▶ [Requirements]
Reproduce only the stretch of rows from the line containing "Task: Select the label" through the line containing "Action: point(318,1053)", switching "Viewport" to "Window" and keeping everything else unchanged.

Dataset items:
┄┄┄┄┄┄

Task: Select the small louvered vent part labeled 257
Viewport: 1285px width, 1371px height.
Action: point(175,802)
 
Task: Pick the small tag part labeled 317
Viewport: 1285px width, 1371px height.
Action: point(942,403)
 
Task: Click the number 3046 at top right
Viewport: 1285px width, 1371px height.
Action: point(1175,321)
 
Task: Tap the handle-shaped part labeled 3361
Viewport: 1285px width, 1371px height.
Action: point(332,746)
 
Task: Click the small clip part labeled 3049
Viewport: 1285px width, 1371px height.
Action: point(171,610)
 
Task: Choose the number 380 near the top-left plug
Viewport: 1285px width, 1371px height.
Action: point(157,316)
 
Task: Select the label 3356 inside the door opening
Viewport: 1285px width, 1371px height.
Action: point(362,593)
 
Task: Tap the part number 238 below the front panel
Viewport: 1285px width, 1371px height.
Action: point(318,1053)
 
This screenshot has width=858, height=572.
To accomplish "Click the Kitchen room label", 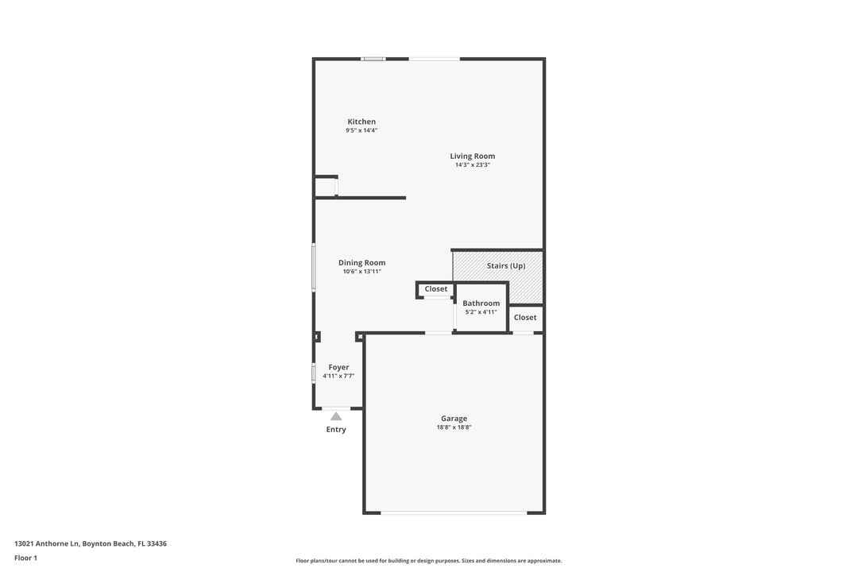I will pyautogui.click(x=361, y=122).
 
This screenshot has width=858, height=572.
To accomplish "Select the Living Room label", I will pyautogui.click(x=473, y=157).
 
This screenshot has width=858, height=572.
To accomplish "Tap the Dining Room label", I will pyautogui.click(x=361, y=263).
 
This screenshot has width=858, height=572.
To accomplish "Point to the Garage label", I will pyautogui.click(x=454, y=419).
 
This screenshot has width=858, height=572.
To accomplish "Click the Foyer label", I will pyautogui.click(x=338, y=367).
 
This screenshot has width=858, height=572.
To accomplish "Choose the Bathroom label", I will pyautogui.click(x=481, y=303).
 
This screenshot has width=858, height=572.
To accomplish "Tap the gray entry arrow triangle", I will pyautogui.click(x=336, y=416).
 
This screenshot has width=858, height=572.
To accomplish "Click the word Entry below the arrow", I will pyautogui.click(x=336, y=430).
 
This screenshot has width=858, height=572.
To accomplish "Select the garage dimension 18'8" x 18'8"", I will pyautogui.click(x=454, y=427).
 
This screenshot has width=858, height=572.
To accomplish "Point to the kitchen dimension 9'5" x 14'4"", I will pyautogui.click(x=361, y=130).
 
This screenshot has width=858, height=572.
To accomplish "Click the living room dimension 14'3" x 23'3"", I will pyautogui.click(x=473, y=165).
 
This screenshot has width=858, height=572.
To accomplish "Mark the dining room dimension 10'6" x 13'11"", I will pyautogui.click(x=362, y=272).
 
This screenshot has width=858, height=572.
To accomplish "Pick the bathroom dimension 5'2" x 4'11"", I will pyautogui.click(x=481, y=312).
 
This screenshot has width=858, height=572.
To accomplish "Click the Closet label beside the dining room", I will pyautogui.click(x=436, y=289).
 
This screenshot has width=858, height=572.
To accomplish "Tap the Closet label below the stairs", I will pyautogui.click(x=525, y=317).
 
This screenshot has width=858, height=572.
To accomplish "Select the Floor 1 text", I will pyautogui.click(x=25, y=558).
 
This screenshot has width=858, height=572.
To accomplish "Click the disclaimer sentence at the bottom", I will pyautogui.click(x=429, y=561).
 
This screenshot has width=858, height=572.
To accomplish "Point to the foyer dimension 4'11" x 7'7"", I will pyautogui.click(x=338, y=376).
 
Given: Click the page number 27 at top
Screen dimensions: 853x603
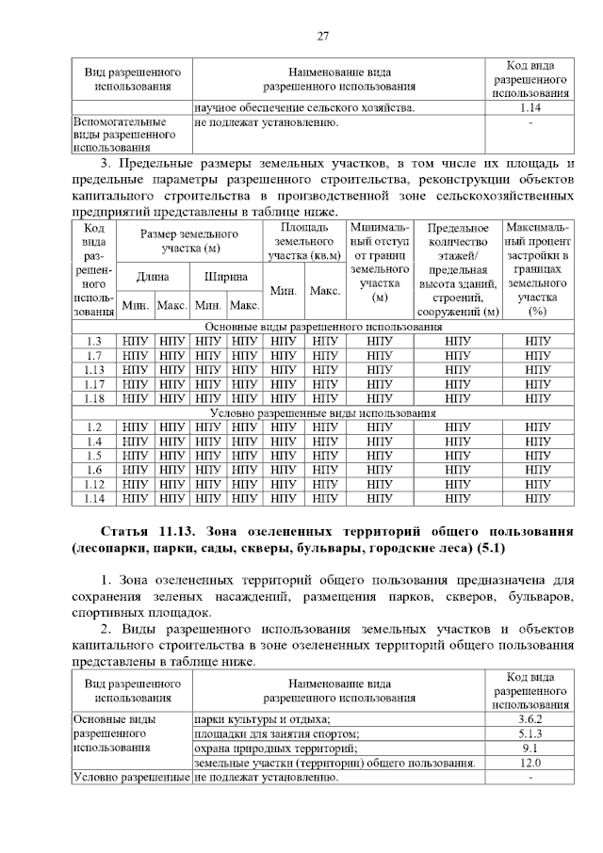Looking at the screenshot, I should [x=322, y=36].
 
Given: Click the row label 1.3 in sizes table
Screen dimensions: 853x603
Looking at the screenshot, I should [x=93, y=341].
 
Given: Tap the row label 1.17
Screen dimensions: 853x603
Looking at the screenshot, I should [x=93, y=383].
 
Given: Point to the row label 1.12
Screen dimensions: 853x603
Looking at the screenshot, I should [x=93, y=484].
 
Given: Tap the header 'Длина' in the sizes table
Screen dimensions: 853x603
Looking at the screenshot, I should [x=153, y=277].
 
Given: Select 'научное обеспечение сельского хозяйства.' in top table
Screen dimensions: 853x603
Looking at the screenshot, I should [x=304, y=108].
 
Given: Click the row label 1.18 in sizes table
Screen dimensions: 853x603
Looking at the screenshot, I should [x=93, y=398].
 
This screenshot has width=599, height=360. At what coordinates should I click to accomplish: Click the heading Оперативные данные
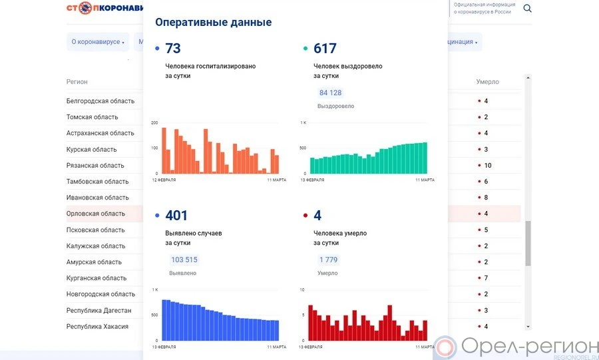213,22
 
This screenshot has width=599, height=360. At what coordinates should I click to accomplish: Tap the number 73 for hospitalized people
173,49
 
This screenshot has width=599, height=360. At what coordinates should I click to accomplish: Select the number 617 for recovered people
325,49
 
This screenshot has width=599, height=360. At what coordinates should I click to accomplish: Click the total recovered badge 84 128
330,92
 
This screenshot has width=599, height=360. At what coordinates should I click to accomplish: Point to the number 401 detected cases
176,216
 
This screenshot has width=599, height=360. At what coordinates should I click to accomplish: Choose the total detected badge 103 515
184,260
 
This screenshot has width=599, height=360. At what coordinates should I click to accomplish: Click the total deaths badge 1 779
328,260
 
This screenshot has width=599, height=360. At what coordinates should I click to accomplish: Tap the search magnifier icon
527,9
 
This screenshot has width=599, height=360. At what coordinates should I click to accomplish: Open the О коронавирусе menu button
99,42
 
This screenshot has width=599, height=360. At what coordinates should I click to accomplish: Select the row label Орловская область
96,214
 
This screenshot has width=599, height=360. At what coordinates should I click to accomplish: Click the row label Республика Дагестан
99,310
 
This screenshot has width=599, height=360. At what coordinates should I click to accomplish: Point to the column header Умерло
487,82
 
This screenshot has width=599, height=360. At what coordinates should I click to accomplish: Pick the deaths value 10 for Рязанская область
488,165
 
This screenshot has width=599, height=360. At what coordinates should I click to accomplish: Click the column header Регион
77,82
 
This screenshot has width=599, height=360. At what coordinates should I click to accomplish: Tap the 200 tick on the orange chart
154,122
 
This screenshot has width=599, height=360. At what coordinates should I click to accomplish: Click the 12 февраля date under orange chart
165,180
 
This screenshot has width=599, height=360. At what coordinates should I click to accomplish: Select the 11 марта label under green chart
425,180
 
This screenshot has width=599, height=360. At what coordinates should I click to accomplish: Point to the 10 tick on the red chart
303,289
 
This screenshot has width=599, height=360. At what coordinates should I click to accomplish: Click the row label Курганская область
97,278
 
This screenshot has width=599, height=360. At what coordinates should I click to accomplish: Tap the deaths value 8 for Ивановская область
486,198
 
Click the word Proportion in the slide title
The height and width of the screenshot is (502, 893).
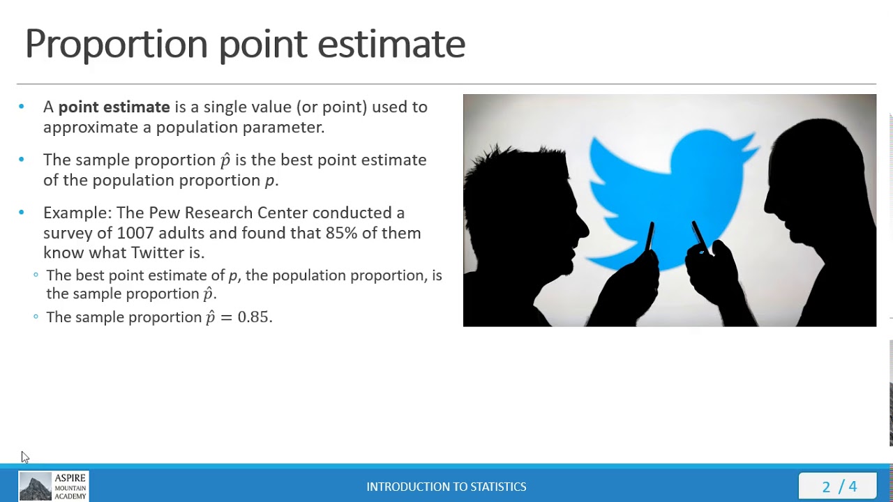[117, 45]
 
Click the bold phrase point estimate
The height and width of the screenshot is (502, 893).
[114, 107]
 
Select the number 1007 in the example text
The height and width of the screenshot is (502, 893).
[135, 233]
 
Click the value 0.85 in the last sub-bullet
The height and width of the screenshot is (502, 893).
[253, 317]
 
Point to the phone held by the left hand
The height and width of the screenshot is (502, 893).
[650, 237]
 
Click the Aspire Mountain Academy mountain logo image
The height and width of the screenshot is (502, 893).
[35, 487]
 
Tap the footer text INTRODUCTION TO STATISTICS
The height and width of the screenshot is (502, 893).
[446, 487]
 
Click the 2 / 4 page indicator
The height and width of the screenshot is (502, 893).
[839, 487]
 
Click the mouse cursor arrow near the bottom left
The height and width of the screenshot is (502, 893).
[24, 457]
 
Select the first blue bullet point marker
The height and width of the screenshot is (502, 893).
[22, 107]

┄┄┄┄┄┄

▶ [Correct answer]
Task: Select the label 3356 inside the door opening
Window: 1285px width, 1371px height.
Action: point(362,593)
 
Task: Tap the part number 238 below the front panel
Window: 1285px width, 1371px height.
Action: point(318,1053)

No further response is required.